◆ **REQUIRED ACTION A**: In the article on health experts' Thanksgiving travel warnings, by how much did new daily reported case counts in the United States rise over the past week?
◆ **REQUIRED ACTION B**: Drawing on the article on health experts' Thanksgiving travel warnings, explain why Tom Inglesby says even people driving from point to point face risk when they gather.
◆ **REQUIRED ACTION C**: Continue the article on health experts' Thanksgiving travel warnings, picking up after its last sentence.

EXCERPTED PASSAGE START

Experts: Stay home for the holiday ...
Health experts continue to urge Americans not to travel and gather for Thanksgiving as a fall wave of the virus worsens across the country, with case counts nearing 200,000 a day.
In the past week, the new daily reported case counts in the United States spiked nearly 14 percent, according to data tracked by The Washington Post.
“If you look at the map of spread across the country, you can see the risk, it’s very visible. And moving through airports or travel hubs, I think that will increase people’s risk,” Tom Inglesby, director of the Johns Hopkins Center for Health Security, said on “Fox News Sunday.” “Even if they’re driving from point to point, unfortunately, we don’t know if we’re infected when we walk into a gathering.”
He referred to recent data released by the Centers for Disease Control and Prevention that said most infections are spread by people with no symptoms. The CDC, during its first news briefing in months on Thursday, recommended against traveling and gathering for Thanksgiving and said people should instead celebrate in their own households.
“The message for everyone is: You can’t assume you don’t have the virus and you can’t assume the people whose homes you’re about to enter don’t have the virus at this point in our pandemic,” Inglesby said.
For those who plan to travel and gather with others for the holiday, he recommended keeping gatherings small, spending as much time outdoors as possible if weather permits, keeping mealtimes short, wearing masks indoors and removing masks only while eating.
Anthony Fauci, the nation’s top infectious-disease expert, said individuals should do a “risk-benefit assessment” and evaluate whether they have family and friends who may be particularly vulnerable to the virus.
“When you think of the holiday season and the congregating indoors at what are innocent, lovely functions, like meals with family and friends, you have got to at least think in terms of evaluating — do you have people in your family that are elderly, that might have underlying conditions, like someone on chemotherapy, or other things that weaken their immune system?” Fauci said during an interview that aired Sunday on NBC News’s “Meet the Press.”

EXCERPTED PASSAGE END
DATA BLOCK START

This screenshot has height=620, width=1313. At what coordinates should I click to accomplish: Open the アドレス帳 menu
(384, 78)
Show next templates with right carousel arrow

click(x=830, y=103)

DATA BLOCK END

◆ **TASK RESPONSE A**: They rose nearly 14 percent, according to data tracked by The Washington Post.

◆ **TASK RESPONSE B**: Inglesby says people don't know whether they are infected when they walk into a gathering. He points to recent CDC data showing that most infections are spread by people with no symptoms. So neither guests nor hosts can assume they are free of the virus.

◆ **TASK RESPONSE C**:
In an interview on CBS News’s “Face the Nation,” Fauci said that he understands many Americans are experiencing “COVID fatigue” after more than eight months of pandemic restrictions but that traveling over the holidays and ignoring public health guidelines are “going to get us into even more trouble than we’re in right now.”
“That’s the wrong decision, because vaccines are coming, and they’re going to be available relatively soon,” he said.
Fauci referred to “some very, very promising information regarding at least two vaccine candidates that have a very high degree of efficacy” and suggested that while cases continue to explode, people should heed public health measures until the vaccines become available.
“Help is on the way,” he said on “Meet the Press.”
“Traditionally and historically, highly efficacious and effective vaccines have crushed epidemics like smallpox and polio and measles,” Fauci added. “We can do that with the vaccines that are going to be coming online. So we should make them be ... an incentive to have us double down even more with public health measures until we get the full component of the help that’s on its way.”